<<<<
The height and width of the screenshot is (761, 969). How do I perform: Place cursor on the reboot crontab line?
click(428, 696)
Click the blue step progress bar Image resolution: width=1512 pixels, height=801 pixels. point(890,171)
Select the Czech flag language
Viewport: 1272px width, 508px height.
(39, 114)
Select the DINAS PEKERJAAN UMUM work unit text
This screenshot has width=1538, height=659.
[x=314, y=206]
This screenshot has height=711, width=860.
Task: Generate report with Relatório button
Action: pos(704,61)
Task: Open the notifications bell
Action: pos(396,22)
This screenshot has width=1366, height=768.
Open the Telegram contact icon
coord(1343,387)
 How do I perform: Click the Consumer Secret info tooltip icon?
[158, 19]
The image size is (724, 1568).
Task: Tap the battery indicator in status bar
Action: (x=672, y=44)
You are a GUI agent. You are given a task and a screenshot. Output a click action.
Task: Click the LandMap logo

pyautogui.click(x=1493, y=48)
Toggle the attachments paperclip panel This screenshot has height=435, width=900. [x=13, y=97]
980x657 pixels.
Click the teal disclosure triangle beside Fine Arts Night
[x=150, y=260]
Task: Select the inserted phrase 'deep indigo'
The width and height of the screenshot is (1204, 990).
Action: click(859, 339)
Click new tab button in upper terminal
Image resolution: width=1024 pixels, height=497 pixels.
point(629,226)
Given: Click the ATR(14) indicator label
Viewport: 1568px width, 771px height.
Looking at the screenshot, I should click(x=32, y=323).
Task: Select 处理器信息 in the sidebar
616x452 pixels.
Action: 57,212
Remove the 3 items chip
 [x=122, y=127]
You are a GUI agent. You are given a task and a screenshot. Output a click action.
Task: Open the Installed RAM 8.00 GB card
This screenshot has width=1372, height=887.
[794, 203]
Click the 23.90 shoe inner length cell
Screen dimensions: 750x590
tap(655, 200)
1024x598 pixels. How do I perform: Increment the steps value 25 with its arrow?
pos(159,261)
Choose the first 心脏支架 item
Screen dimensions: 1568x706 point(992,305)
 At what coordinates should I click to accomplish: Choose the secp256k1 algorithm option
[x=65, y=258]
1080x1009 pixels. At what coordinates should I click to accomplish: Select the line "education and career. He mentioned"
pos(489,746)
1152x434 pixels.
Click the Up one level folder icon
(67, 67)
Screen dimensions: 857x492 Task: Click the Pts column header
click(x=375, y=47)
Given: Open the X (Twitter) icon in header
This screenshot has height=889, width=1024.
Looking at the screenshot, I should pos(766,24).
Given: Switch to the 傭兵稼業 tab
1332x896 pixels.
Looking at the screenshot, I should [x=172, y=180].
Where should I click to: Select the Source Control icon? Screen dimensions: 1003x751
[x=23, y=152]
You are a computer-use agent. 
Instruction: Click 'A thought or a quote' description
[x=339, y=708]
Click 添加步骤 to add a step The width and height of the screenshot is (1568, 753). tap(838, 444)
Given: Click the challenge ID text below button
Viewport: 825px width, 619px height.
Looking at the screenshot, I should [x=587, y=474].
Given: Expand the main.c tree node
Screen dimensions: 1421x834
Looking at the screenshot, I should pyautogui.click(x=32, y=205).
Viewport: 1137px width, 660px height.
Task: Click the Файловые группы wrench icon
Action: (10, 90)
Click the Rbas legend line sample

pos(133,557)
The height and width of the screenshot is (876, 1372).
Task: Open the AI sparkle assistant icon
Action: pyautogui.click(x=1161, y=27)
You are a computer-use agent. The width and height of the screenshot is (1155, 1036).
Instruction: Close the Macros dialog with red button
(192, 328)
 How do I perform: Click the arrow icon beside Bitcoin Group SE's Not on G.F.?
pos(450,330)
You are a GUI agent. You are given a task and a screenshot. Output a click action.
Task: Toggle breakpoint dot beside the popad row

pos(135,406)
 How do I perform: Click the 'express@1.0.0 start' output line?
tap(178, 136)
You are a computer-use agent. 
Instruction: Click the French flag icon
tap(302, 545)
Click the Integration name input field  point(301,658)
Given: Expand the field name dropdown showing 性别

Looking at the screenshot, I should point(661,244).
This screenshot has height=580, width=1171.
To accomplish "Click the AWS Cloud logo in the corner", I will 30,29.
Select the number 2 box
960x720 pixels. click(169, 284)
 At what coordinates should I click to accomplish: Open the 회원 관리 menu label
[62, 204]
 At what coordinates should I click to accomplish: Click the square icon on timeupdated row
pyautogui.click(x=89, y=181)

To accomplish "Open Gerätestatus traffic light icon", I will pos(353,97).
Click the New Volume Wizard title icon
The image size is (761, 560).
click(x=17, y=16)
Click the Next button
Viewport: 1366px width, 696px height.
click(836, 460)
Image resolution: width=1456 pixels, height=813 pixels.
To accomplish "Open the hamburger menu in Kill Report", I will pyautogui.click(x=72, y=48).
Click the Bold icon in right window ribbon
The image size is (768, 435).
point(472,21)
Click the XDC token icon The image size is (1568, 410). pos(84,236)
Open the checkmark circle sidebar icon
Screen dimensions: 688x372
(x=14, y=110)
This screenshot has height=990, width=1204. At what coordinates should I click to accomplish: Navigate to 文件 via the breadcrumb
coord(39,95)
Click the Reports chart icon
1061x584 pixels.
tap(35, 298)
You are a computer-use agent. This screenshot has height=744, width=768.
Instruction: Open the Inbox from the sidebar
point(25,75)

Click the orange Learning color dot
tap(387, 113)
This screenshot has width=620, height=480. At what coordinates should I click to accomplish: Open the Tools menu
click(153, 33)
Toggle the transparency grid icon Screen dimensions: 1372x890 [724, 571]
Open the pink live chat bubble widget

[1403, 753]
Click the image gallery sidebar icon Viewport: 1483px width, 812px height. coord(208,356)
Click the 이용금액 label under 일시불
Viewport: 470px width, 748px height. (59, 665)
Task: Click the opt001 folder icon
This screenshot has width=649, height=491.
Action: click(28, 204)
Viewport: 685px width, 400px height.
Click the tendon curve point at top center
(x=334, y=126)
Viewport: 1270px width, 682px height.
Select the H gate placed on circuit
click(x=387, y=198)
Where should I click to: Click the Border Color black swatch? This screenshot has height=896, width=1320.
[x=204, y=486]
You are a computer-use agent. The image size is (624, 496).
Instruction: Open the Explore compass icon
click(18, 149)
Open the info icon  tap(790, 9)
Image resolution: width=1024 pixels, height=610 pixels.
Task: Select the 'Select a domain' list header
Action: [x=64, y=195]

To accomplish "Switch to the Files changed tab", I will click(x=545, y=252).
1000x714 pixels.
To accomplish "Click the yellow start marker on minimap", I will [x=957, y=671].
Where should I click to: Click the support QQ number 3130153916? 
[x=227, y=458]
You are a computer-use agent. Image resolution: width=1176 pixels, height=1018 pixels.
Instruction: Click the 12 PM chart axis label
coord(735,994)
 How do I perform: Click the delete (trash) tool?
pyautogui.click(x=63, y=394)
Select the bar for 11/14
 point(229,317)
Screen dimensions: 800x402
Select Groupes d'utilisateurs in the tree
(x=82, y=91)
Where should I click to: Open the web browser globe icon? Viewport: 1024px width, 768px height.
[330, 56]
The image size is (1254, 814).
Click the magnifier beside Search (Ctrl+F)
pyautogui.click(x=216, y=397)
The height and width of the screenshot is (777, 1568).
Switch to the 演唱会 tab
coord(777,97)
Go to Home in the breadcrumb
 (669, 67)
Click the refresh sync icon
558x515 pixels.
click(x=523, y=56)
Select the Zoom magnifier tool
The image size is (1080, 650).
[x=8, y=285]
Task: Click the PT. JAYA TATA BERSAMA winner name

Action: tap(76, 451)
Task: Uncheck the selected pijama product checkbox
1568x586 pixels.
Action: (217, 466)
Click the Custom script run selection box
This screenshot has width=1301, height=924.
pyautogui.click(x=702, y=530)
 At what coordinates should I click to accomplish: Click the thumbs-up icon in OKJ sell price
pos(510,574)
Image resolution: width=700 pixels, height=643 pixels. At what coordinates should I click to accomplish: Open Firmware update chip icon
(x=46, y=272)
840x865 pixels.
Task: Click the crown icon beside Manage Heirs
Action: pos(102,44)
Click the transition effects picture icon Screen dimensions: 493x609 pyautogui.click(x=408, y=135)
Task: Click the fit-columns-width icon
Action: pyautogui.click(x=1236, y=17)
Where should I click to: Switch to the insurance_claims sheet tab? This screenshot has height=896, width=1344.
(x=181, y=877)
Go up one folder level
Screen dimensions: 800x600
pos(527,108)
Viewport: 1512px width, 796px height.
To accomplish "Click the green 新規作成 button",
>>>>
• Goal
Collect every line above that contains the word "field".

• Expected answer
Click the Integration name input field  point(301,658)
Given: Expand the field name dropdown showing 性别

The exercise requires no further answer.